We were gliding down wisłostrada on our way to the theatre Polski to see “Przygody Sindbada Żeglarza” (Sinbad The Sailor) when I saw behind me a burgundy coloured Opel Vectra (V6turbo) with some nice blue flashing lights behind the front grill. At first I thought it was just a pimped-up Opel but when it pulled in front of me I noticed it also had a pop-up sign on the real parcel shelf that said “Police – Stop” in big red letters. We pulled over to the side and a nice lady police officer came over to my window for a chat.
She explained that I had been travelling at 130kph where the speed limit was only 80kph, not a good start I thought. I declined the opportunity to argue about why a six lane super-highway has such a silly speed limit because I know how handy it is for topping up the police Christmas fund or as a place to hang around when they are bored of not having caught anyone recently. My beloved wife was also caught in the same general area where the limit drops even further to a ludicrous 50kph!
She then asked to see my car registration document, which I gave her.
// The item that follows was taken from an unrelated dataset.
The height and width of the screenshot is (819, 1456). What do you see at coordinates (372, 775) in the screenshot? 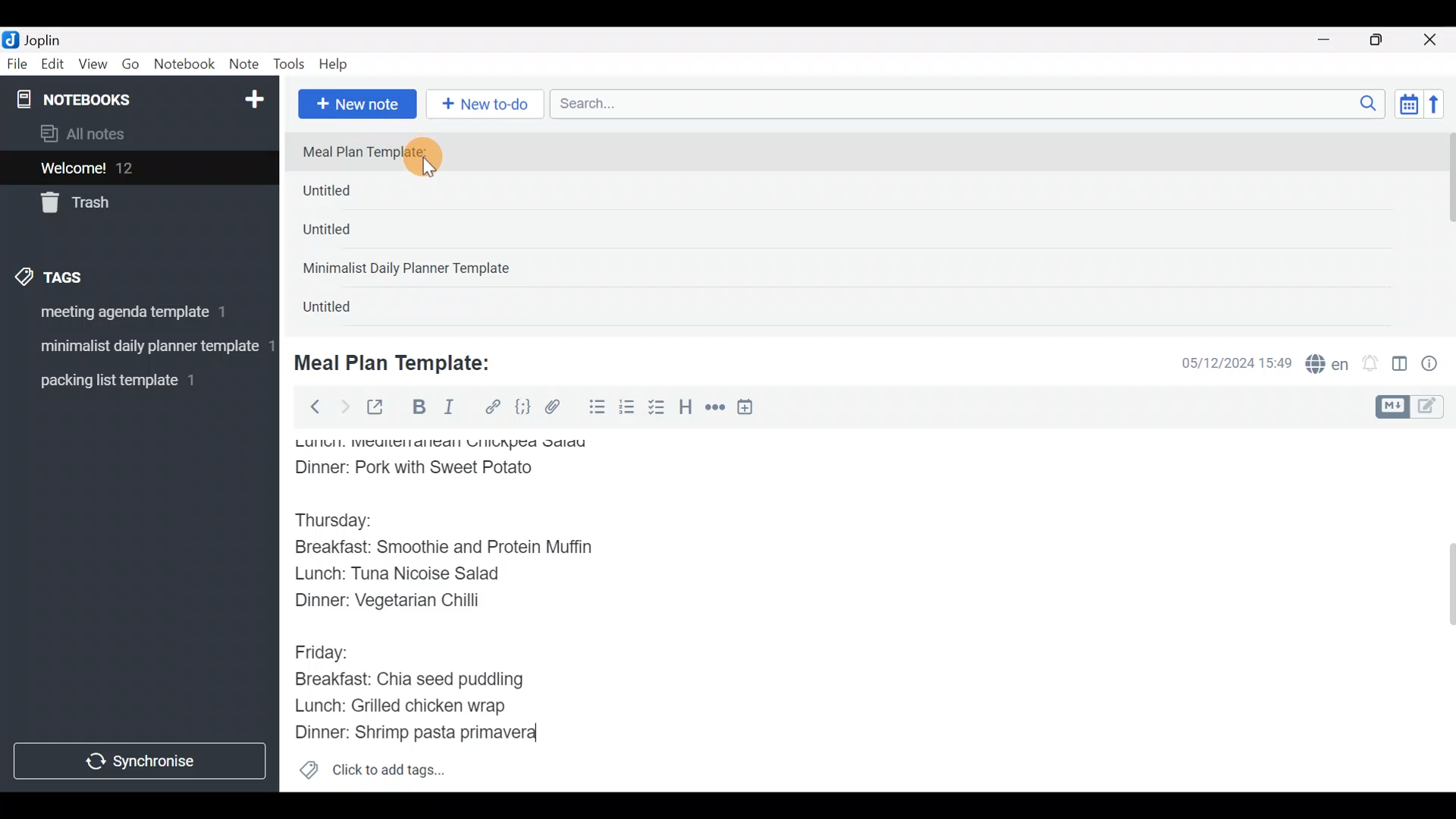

On inspecting the inside pages she couldn’t help noticing that the car was overdue for a “technical inspection”, MOT in Brit language. As a spoilt company car driver I’m a bit ignorant of what is needed in Poland in this regard, although not anymore. When a car passes three years it needs an inspection. My car passed the three years in August and thanks to the inordinate delay in the arrival of the new Volvo it was/is still being driven by yours truly only now it was illegal for me to do so. Needless to say the police lady was not too impressed with this either.
As a final coup de grâce, she asked me for my papers. Now, I’ve explained before about the very silly piece of paper they gave me as my new residence permit. Well, it is so silly that I decided for the time being not to carry it with me, I also hate carrying my passport around so the sum total of “papers” I had with me was my British (EU) driving license. I explained to the lady about the very silly EU residence permit and she gave me a look that sort of said “Are you seriously telling me you don’t have any papers on you in addition to the speeding and the missing technical inspection?”.
At this point, technically speaking, I was screwed & facing life without the possibility of parole. I think having my family in the car helped a lot, at least to convince her that there was no need to confiscate the car and drag me off to a cell to think about what a bad boy I’d been. After some amiable chatter we agreed 8 points and 300 zlots in cash. It had to be cash because I couldn’t sufficiently prove who I was for them to rely on a transfer and I did get a proper written ticket for it.
The most suprising things about this episode are:
- The policewoman was extremely nice about the whole thing whilst being firm about the rules at the same time.
- They do actually appear to have registered some points against my license and were not telling me I should get a Polish one. This is new because in the past they took one look at the non-Polish license, told me my license was no good and gave up. I suspect they have a new computer system at last. How can I check if I actually have any points or not, by the way?
- Increasing use of unmarked police cars. There was another one on the same stretch of road this morning, a grey Passat this time.
- Given my triple-crime, I think they showed a humane amount of mercy.